Dina Luce, pseudonimo di Dina Del Fante di Castel Arcione (Scansano, 2 giugno 1931), è una giornalista, scrittrice, conduttrice radiofonica e presentatrice televisiva italiana.

Biografia[modifica | modifica wikitesto]

Figlia di Massimo Del Fante di Castel Arcione, Cavaliere del Lavoro, nominato Conte da Vittorio Emanuele III e Deputato Monarchico della IIa Legislatura (1953-1958).

Esordisce nel 1953 collaborando con “Momento sera”, quotidiano a carattere politico-informativo fondato nel 1946 da Carboni. Negli anni '60 lavora con diversi settimanali, quali: “Big”, “Luna Park” e “Sogno”.

Dal 1953 ad oggi ha collaborato a lungo con settimanali e quotidiani tra i quali: “L'Europeo”, “Oggi”, “Gioia”, “Settimana TV”, “Il Tempo”, “Il Giornale”, “Noi”, "Consigli Pratici", “Tuttosport” dove ha tenuto una rubrica sul calcio, “Avvenire”, curando una rubrica di critica televisiva, opinioni a confronto su “Intimità” in tandem con Mariano Sabatini.

Nel 1965 esordisce in radio curando la rubrica “Zoom” su incarico di Luciano Rispoli.

Nella stagione 1965/1966 lavora a Teleobiettivo, e cura diverse trasmissioni per i lavoratori italiani emigrati in Germania dal titolo “Un saluto dall'Italia.”, “Questa settimana pettegoliamo con..”, “Lo scontro.”.

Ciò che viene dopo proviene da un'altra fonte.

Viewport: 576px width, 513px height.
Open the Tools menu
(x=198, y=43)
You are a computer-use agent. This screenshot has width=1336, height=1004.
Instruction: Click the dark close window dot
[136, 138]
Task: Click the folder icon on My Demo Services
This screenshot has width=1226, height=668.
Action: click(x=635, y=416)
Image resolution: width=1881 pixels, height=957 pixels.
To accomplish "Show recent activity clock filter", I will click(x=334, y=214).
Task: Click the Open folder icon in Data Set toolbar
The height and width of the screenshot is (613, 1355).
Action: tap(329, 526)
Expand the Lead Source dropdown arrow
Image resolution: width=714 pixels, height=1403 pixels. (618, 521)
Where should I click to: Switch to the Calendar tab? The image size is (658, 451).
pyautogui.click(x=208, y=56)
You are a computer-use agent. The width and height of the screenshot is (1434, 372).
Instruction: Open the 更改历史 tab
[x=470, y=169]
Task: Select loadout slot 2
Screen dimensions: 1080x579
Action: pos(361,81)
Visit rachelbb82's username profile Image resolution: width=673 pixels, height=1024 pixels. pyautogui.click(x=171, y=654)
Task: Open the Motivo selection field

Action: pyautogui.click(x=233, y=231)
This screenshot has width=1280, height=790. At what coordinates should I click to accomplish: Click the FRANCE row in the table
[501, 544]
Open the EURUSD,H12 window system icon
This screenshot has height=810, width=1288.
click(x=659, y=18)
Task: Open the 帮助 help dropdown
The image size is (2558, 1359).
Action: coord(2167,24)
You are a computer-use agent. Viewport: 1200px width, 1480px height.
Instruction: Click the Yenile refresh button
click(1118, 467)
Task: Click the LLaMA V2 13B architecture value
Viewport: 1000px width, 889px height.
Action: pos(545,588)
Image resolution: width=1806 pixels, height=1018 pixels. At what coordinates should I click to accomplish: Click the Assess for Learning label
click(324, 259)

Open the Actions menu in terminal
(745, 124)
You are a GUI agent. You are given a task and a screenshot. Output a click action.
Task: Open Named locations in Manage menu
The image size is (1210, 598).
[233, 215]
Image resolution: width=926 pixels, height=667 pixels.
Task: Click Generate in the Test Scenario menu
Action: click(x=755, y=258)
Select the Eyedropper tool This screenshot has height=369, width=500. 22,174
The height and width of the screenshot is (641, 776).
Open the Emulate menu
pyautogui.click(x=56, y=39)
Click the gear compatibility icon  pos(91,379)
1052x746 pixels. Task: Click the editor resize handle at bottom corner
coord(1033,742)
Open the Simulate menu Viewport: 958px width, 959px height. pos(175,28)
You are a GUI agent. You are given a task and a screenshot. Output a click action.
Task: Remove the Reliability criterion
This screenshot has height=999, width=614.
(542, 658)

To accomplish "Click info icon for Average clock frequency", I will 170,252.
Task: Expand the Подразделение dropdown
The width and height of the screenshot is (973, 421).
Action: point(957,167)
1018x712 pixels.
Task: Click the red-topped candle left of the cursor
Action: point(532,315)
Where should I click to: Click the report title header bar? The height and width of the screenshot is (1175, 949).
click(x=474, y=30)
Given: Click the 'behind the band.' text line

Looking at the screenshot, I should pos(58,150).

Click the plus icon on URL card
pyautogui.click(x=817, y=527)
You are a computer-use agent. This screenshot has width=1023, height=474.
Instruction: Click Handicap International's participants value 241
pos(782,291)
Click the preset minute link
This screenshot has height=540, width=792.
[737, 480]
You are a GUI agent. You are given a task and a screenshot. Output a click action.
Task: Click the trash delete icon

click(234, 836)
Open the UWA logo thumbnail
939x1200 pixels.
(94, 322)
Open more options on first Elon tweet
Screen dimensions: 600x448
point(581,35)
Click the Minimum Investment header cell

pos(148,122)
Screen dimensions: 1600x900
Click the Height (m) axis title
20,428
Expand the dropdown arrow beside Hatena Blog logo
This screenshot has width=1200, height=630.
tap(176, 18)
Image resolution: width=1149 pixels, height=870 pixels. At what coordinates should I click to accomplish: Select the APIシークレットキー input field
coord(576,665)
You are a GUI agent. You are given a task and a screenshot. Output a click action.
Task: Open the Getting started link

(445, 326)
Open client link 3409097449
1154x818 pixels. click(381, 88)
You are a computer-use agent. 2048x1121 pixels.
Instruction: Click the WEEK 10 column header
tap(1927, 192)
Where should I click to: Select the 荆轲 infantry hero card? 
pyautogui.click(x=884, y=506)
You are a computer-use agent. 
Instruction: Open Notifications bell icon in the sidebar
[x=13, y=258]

Nella stagione 1967/1968 collabora con “Il Giornale delle Donne” che, nel 1969, diventerà “Lei”, un settimanale radiofonico al femminile. È il 1968 quando intraprende un viaggio di 34 giorni per l'Australia con l'obiettivo di intervistare gli emigranti dall'Italia. Questo lavoro portò alla realizzazione di 4 puntate speciali de "Il Giornale delle donne".

Nel 1970, e per tre stagioni, conduce il programma radiofonico “Buon Pomeriggio”, con Maurizio Costanzo.

Nel 1971 esordisce in televisione con la conduzione, nella stagione 1971/1972, di “Ore 13” ed “Ore 20” con Bruno Modugno. Sempre negli stessi anni conduce “Insieme con Dina”, un talk show giornaliero in onda su Telemontecarlo.

Dal 1978 al 1982 conduce “Il suono e la mente”.

Nel 1984 conduce “Carta carbone” mentre nel 1986 il programma “Radio anch'io estate” con Nantas Salvalaggio.

Nel 1986 gestisce l'ufficio stampa per la prima esibizione in Cina di Luciano Pavarotti e il Teatro dell'Opera di Genova a Pechino. La collaborazione con il tenore continua e porta alla realizzazione di uno Special dal titolo “Bienvenido Pavarotti”, realizzato per Rai Uno a Buenos Aires e mandato in onda con il titolo "Pavarotti: la mia Argentina".

Dopo una lunga pausa dal mondo televisivo, torna in TV, nel 1996, con “Confidenzialmente con Dina Luce”, un format televisivo di Videosapere basato sulla realizzazione di 30 incontri nelle case di personaggi famosi. Nello stesso anno conduce “Il buongiorno di RadioDue”.

Per “Il Giornale”, sotto la direzione di Vittorio Feltri, dal 1994 al 1998, ha curato la rubrica “Giochi di luce” chiedendo loro il rapporto con Roma agli intervistati.

La sua carriera continua con “Profili” del 1999, “I motivi della sua vita” del 2000 e “Spettatori eccellenti” nella stagione 2001/2002.

Nel 2003 conduce “La notte dei misteri” per Radio Uno.

Nel 2014 le viene intestata e diventa presidentessa della "Fondazione Dina Luce”, un'organizzazione no profit che sviluppa progetti riguardanti il rispetto dei diritti umani, il rispetto della natura e la solidarietà.

Libri[modifica | modifica wikitesto]

- “Bentrovati tutti” - Garzanti 1981 - Raccolta di interviste a scrittori e giornalisti famosi.

- “Dicono che un mattino..” - Messaggerie del libro - 1983

Riconoscimenti[modifica | modifica wikitesto]

1971 - Premio Saint Vincent per il Giornalismo.

1981 - Premio Un libro per l'estate. Riconoscimento per il libro “Bentrovati tutti.”